220+ check plugins for Icinga and other Nagios-compatible monitoring applications. Each plugin is a standalone command line tool (written in Python) that provides a specific type of check.

https://linuxfabrik.ch

The Unlicense

217 stars 50 forks source link

Update of libssl #737

Closed mdicss closed 5 months ago

mdicss commented 9 months ago

Describe the solution you'd like

Hi A security-scan of our icinga installation reported a problem with libssl.so.10, which is included in the _internal folder of the compiled plugins. See: https://cve.org/CVERecord?id=CVE-2022-1292 http://www.nessus.org/u?d5a8df0f It would be good, to have a new release of the plugins with the libssl updated to the newest version. Regards, Matthias

Additional context

No response

markuslf commented 9 months ago

Thank you for your report. Can you provide these details as well?

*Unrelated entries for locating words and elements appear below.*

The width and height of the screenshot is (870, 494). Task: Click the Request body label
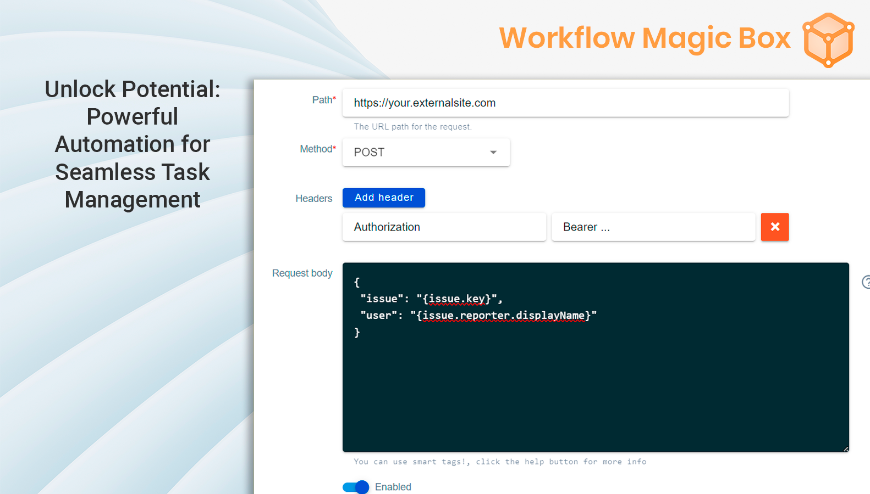[302, 273]
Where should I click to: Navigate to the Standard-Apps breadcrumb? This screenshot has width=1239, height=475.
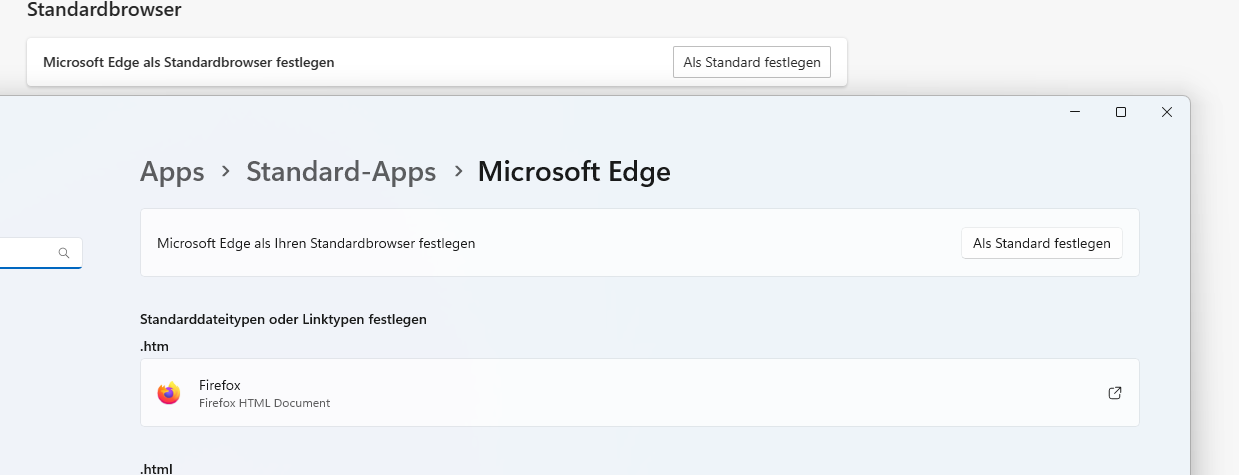[341, 172]
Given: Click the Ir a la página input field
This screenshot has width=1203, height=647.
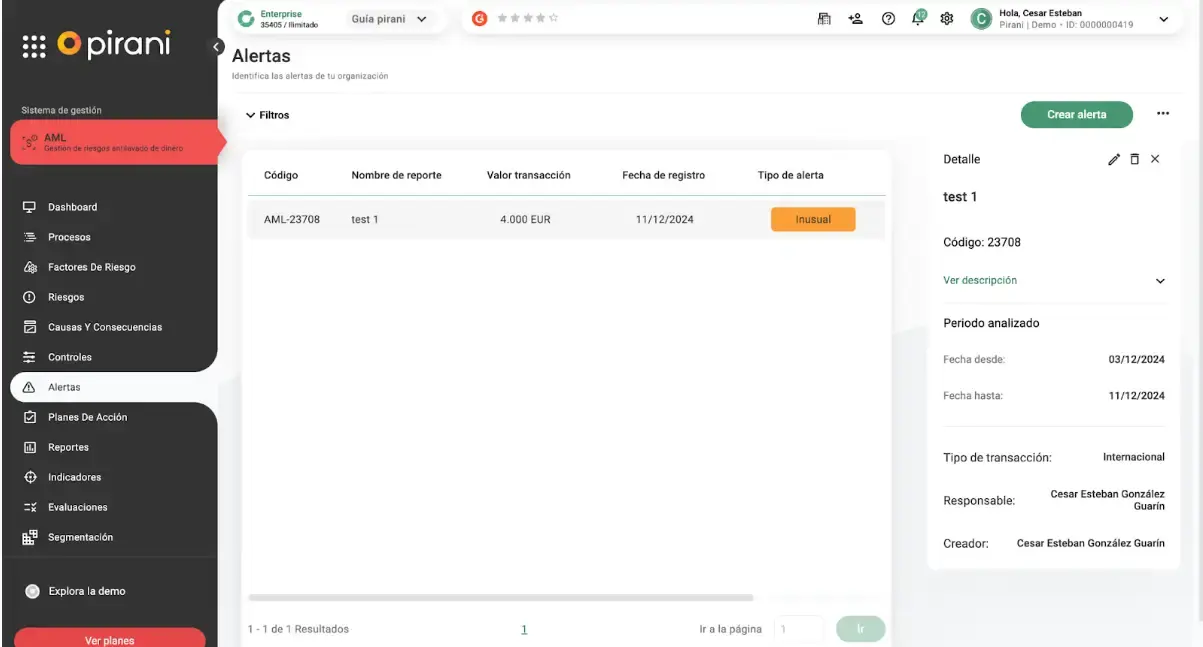Looking at the screenshot, I should click(799, 629).
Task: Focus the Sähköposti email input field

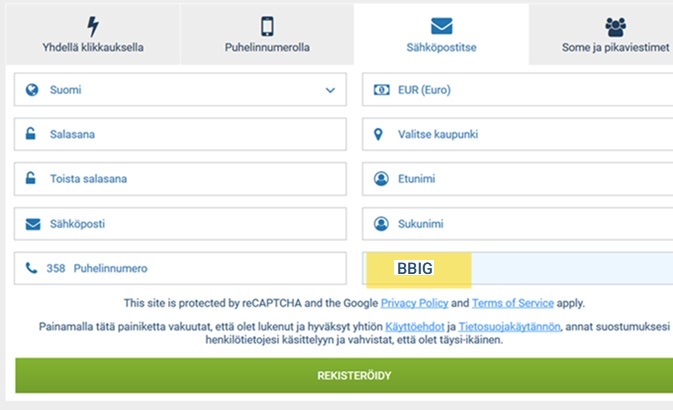Action: 180,224
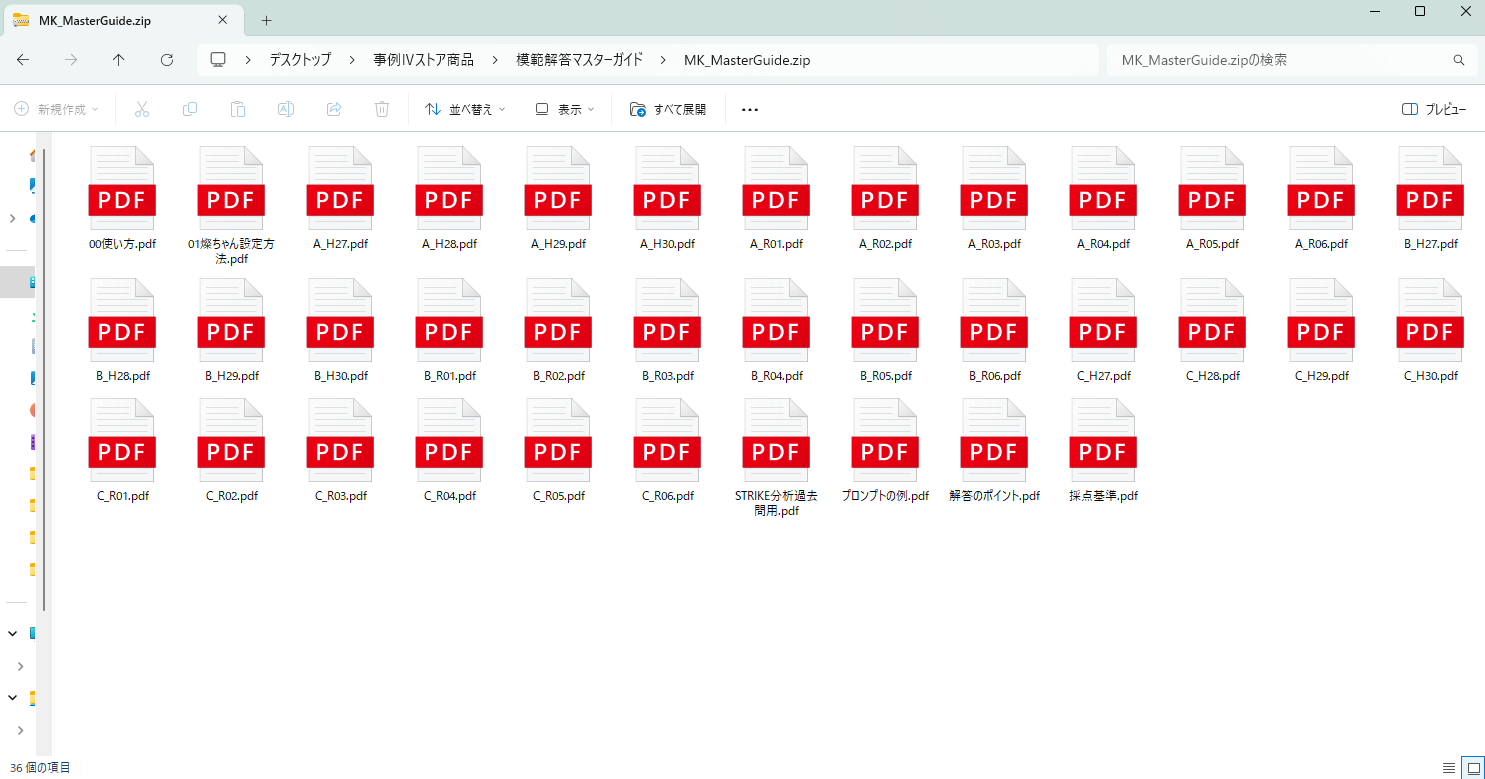Screen dimensions: 1485x779
Task: Toggle the プレビュー preview pane
Action: coord(1434,109)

Which variant of the Monitoring Plugins do you use?

.rpm/.deb package from repo.linuxfabrik.ch
Compiled for Linux (.tar/.zip from download.linuxfabrik.ch)

Plugin Version

Result of plugin-name --version (output e.g. about-me: v2023010603 by Linuxfabrik GmbH, Zurich/Switzerland)

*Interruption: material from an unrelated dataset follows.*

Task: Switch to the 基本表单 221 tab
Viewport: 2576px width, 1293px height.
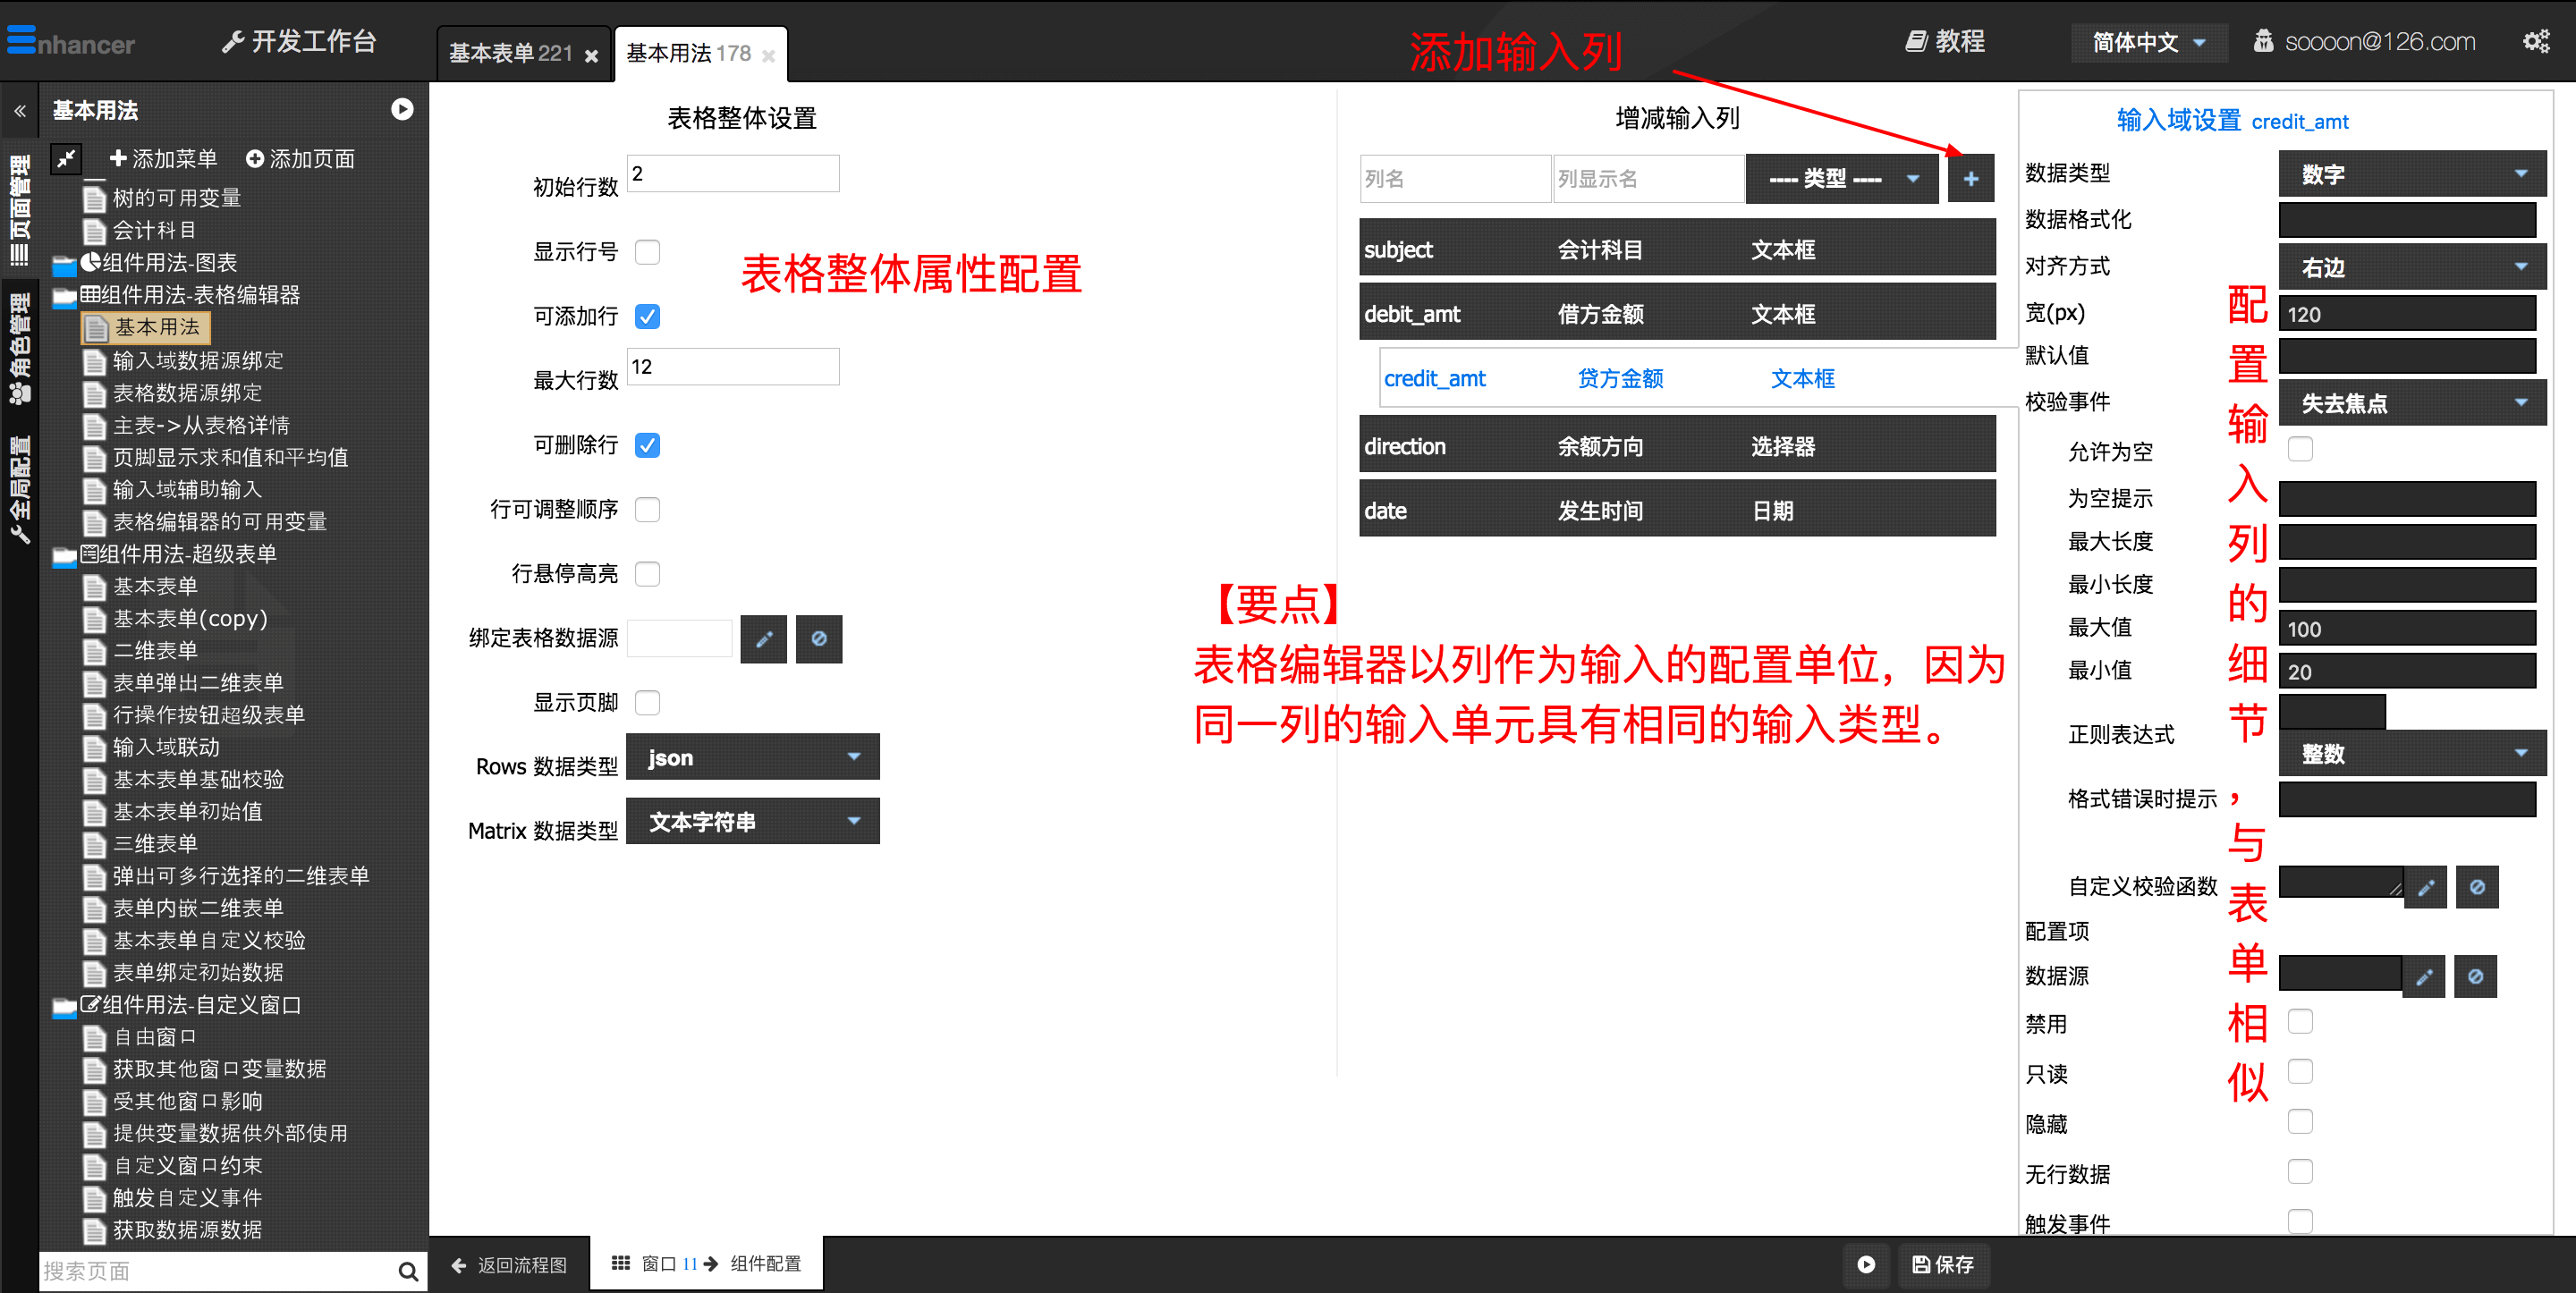Action: (x=510, y=54)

mdicss commented 9 months ago

Hi Markus We use the compiled version for linux. I've just seen, that we actually have version v2023112901 but on some observed machines, we still have v2022071801. So I think, you already have updated the libssl in the new plugin release?

It looks like the same library version. I used the following command and the output is the same with both versions, also the filesize is the same.

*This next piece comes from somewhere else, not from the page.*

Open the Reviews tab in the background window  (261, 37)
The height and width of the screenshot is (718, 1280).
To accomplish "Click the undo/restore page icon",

$ strings libssl.so.10 | grep "1.0" OPENSSL_1.0.1 OPENSSL_1.0.1_EC OPENSSL_1.0.2 SSLv3 part of OpenSSL 1.0.2k-fips 26 Jan 2017 TLSv1 part of OpenSSL 1.0.2k-fips 26 Jan 2017 DTLSv1 part of OpenSSL 1.0.2k-fips 26 Jan 2017 OpenSSL 1.0.2k-fips 26 Jan 2017 libssl.so.1.0.2k.debug

markuslf commented 9 months ago

We'll have a look, thank you.

mdicss commented 6 months ago

Any news here?

markuslf commented 5 months ago

To ensure maximum compatibility between different Linux versions (keyword: glibc), as of today (2024-05-29) all plugins for the .zip/tar.gz file are compiled on CentOS 7. CentOS 7 currently ships with openssl 1.0.2k. For Debian and RHEL compatible operating systems, we provide .deb/.rpm packages on https://repo.linuxfabrik.ch/, which are all built on their respective platforms.

On 2024-06-30 CentOS 7 will reach its EOL. We still need to check which platform we want to compile our plugins on after that to get maximum compatibility for the resulting binaries.

So we will not fix this for now. However, the problem will be solved with a new release after 2024-06-30.